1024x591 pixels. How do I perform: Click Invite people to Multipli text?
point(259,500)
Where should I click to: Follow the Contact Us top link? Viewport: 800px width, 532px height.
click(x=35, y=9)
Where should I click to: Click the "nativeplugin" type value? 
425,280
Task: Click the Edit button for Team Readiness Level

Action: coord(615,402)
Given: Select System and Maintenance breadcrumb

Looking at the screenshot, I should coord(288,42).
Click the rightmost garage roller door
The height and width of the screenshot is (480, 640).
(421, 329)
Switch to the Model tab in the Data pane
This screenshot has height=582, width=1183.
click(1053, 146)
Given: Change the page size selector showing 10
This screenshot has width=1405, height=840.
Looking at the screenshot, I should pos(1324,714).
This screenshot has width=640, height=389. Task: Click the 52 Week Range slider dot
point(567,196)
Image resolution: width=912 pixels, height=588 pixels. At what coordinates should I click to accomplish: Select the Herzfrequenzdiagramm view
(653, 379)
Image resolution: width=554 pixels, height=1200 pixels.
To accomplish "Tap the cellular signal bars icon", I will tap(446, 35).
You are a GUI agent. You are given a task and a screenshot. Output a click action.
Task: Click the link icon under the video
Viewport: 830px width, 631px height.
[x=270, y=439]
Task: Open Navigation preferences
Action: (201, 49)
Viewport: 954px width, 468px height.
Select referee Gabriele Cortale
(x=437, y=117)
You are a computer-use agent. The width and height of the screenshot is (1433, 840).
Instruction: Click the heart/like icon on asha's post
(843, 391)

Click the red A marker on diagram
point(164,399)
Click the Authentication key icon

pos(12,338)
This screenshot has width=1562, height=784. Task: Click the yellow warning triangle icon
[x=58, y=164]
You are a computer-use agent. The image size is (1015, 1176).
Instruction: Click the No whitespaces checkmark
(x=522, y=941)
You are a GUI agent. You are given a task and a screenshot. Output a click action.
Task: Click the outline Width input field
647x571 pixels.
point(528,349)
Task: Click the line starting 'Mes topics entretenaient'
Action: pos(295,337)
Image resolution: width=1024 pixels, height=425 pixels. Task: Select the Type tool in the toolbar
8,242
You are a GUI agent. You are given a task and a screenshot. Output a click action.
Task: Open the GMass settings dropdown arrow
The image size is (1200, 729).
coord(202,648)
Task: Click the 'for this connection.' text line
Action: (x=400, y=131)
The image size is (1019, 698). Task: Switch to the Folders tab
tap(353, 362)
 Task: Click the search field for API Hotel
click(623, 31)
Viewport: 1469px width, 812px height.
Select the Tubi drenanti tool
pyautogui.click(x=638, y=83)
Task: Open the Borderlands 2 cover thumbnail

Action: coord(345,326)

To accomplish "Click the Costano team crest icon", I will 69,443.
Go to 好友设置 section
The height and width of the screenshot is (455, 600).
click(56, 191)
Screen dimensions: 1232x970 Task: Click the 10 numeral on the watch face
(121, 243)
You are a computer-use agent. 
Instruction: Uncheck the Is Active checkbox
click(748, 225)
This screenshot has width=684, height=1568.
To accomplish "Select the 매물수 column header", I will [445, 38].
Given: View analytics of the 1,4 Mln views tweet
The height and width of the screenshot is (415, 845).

──────

- WHAT YOU NEED TO DO -
Output the lines of the records above exactly as they appear, from the line containing "This screenshot has width=640, height=389." through the line containing "Image resolution: width=554".

- OUTPUT -
This screenshot has width=640, height=389. Task: Click the 52 Week Range slider dot
point(567,196)
Image resolution: width=912 pixels, height=588 pixels. At what coordinates should I click to accomplish: Select the Herzfrequenzdiagramm view
(653, 379)
Image resolution: width=554 pixels, height=1200 pixels.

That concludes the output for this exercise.